Copy the material below word for word, keeping every line as it appears.
# START OF Available records
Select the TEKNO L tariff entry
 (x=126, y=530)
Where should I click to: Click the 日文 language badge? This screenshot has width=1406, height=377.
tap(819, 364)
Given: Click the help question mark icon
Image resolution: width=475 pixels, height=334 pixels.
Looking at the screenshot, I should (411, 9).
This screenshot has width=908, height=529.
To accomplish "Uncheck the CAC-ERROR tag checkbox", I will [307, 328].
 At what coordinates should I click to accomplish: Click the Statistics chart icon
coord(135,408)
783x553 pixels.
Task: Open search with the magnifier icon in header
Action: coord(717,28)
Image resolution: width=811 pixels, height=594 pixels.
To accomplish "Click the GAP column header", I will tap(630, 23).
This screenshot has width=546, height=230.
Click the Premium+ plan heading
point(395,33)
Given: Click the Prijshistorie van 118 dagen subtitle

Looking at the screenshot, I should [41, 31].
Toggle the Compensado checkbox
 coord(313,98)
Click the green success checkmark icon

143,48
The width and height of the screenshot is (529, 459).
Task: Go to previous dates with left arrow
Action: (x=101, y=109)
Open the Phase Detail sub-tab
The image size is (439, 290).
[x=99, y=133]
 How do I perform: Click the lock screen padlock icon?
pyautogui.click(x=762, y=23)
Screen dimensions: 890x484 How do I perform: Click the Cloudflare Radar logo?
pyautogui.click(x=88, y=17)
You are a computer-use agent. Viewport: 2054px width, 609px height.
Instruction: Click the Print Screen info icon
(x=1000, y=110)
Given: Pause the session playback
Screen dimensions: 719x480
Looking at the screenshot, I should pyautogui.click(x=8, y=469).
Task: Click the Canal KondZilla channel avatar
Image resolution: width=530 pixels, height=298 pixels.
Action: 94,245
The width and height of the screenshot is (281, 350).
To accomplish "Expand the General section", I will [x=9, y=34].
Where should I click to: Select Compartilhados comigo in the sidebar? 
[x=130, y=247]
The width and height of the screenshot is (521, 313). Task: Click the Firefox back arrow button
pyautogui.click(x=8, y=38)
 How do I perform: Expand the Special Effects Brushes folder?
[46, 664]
# END OF Available records
- _Written answer_:
Select the TEKNO L tariff entry
 (x=126, y=530)
Where should I click to: Click the 日文 language badge? This screenshot has width=1406, height=377.
tap(819, 364)
Given: Click the help question mark icon
Image resolution: width=475 pixels, height=334 pixels.
Looking at the screenshot, I should (411, 9).
This screenshot has width=908, height=529.
To accomplish "Uncheck the CAC-ERROR tag checkbox", I will [307, 328].
 At what coordinates should I click to accomplish: Click the Statistics chart icon
coord(135,408)
783x553 pixels.
Task: Open search with the magnifier icon in header
Action: coord(717,28)
Image resolution: width=811 pixels, height=594 pixels.
To accomplish "Click the GAP column header", I will tap(630, 23).
This screenshot has width=546, height=230.
Click the Premium+ plan heading
point(395,33)
Given: Click the Prijshistorie van 118 dagen subtitle

Looking at the screenshot, I should [41, 31].
Toggle the Compensado checkbox
 coord(313,98)
Click the green success checkmark icon

143,48
The width and height of the screenshot is (529, 459).
Task: Go to previous dates with left arrow
Action: (x=101, y=109)
Open the Phase Detail sub-tab
The image size is (439, 290).
[x=99, y=133]
 How do I perform: Click the lock screen padlock icon?
pyautogui.click(x=762, y=23)
Screen dimensions: 890x484 How do I perform: Click the Cloudflare Radar logo?
pyautogui.click(x=88, y=17)
You are a computer-use agent. Viewport: 2054px width, 609px height.
Instruction: Click the Print Screen info icon
(x=1000, y=110)
Given: Pause the session playback
Screen dimensions: 719x480
Looking at the screenshot, I should pyautogui.click(x=8, y=469).
Task: Click the Canal KondZilla channel avatar
Image resolution: width=530 pixels, height=298 pixels.
Action: 94,245
The width and height of the screenshot is (281, 350).
To accomplish "Expand the General section", I will [x=9, y=34].
Where should I click to: Select Compartilhados comigo in the sidebar? 
[x=130, y=247]
The width and height of the screenshot is (521, 313). Task: Click the Firefox back arrow button
pyautogui.click(x=8, y=38)
 How do I perform: Expand the Special Effects Brushes folder?
[46, 664]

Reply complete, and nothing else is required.